Report how many lines in the listing below contain the string "agent". Give only the number.

———

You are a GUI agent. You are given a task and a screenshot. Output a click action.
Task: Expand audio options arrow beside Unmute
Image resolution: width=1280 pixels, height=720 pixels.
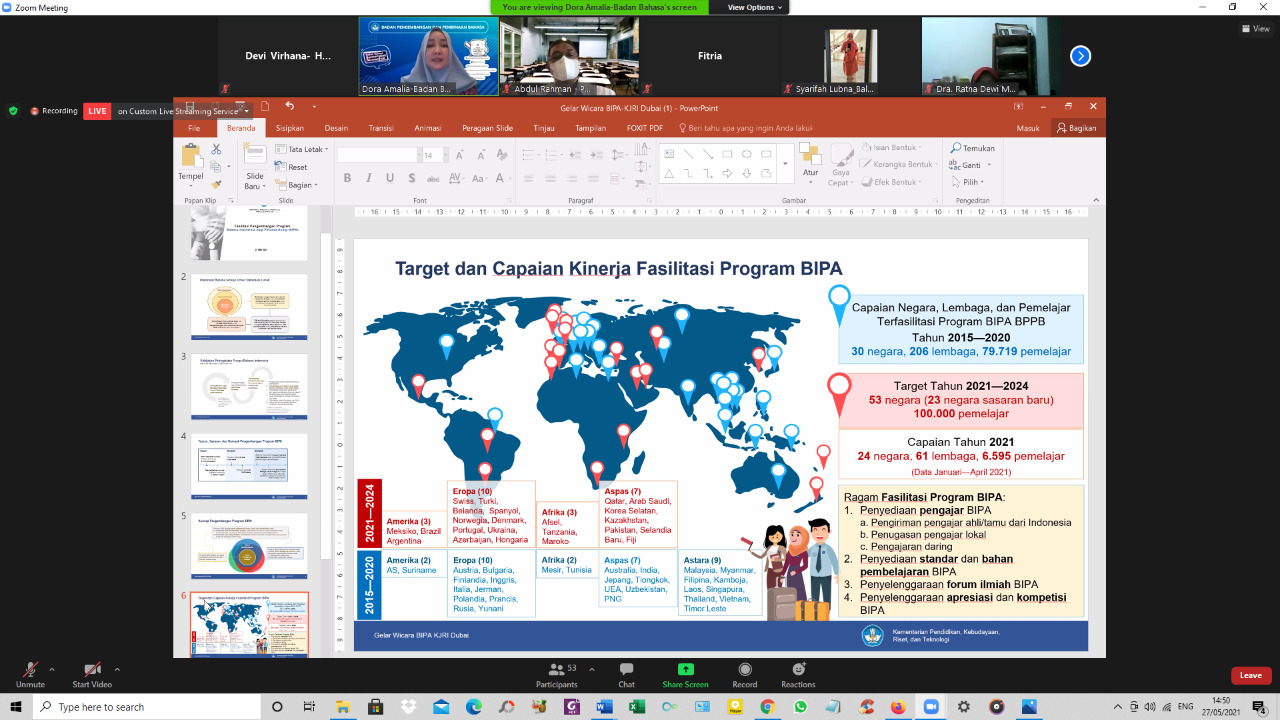click(52, 669)
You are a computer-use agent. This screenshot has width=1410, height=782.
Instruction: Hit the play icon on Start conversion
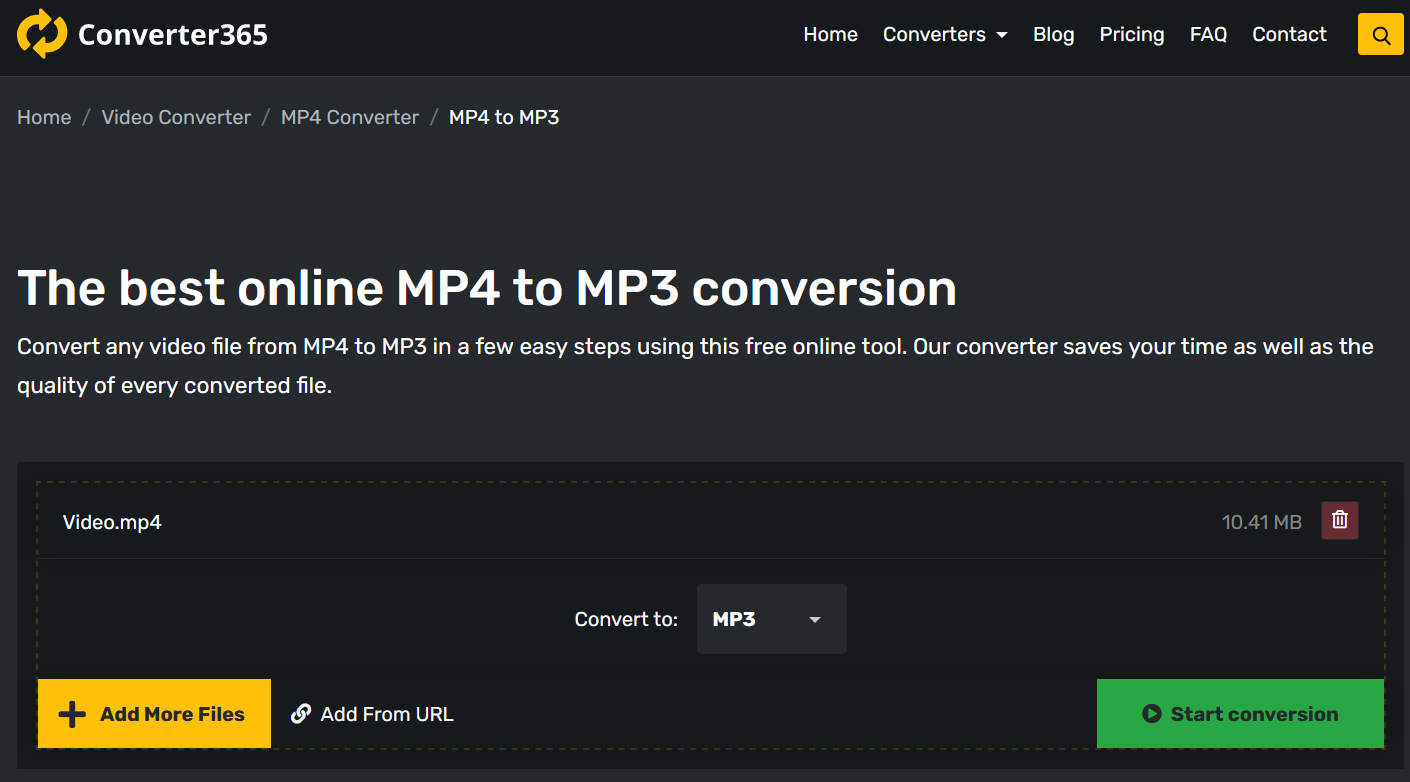click(x=1151, y=714)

———

• _EXERCISE RESPONSE_: 2